Some elements, she explains, can make or break an organization’s culture. Leaders can have vision and strategy, for example, but it’s the workforce itself that ultimately gets the business to the goal. Its culture acts as an enabler, defining the attitude, assumptions, and beliefs at work and affecting how things are done from day to day. If leaders are unaware of the culture that governs their workforce, it can be disastrous; that’s why, she explains, emotional intelligence and the ability to rethinking or reimagining leadership and transformation are both essential to growth and success.
Given all the industry shifts of late, what’s the importance of trust in the equation between leaders and the workforce?
Vyas notes that the relationship between employer and employee is the real value created through leadership; there’s always the question of whether or not people are being put first, and what that means in the process of reimagining, reshaping, or renewal. Dropping the ball on the human element in the day-to-day pursuit of achieving business goals can resurface—and has resurfaced in recent years—in ways some leaders may not have previously imagined.

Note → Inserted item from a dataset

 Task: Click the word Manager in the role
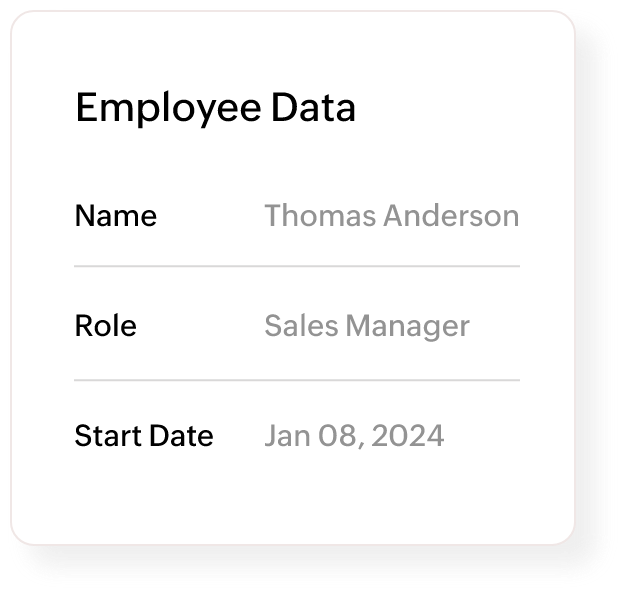pyautogui.click(x=407, y=326)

A difference now, she says, is the fact that the C suite is having to give up old models of leadership that leave out the element of lived experience. Value-based leadership has to involve more than just a concept, she notes; it needs to be steeped in reality, reflection, and respect for those doing the work.
Your doctoral research investigated how a leader’s emotional intelligence can be the key to transformational change. What are your current thoughts on leadership EQ…has it gone up or declined?
Vyas notes that we’re living in an era of unlearning and new learning, which can serve to heighten emotional intelligence. She says there’s a pressing need now, more than ever, for leaders to bring self-awareness to the table; a lot of transformation occurring right now is more than just a business shift, but really, encompasses wholesale social change as well. This, of course, reshapes how business is done.
An intelligent leader who learns from storms “will stop and reflect and pause and say, ‘I was apprehensive about certain things. Guess what? I’m probably over those apprehensions now. And I know how to manage better and how to lead better.’” she explains. “Emotionally intelligent leaders will not look back to the old mental models but look forward.”
Empathy, she stresses, is an essential component in leadership. The brains of people are wired individually and differently when it comes to empathy. The beauty of emotional intelligence science is that skills can be acquired, and people can evolve.
What’s next for you?
Ekta Vyas is a featured author in an upcoming book, contributing her expertise on leadership and transformation. She’ll continue doing speaking engagements, publishing her work as a Forbes influencer, and serving on the board of the International Association for Human Resource Information Management.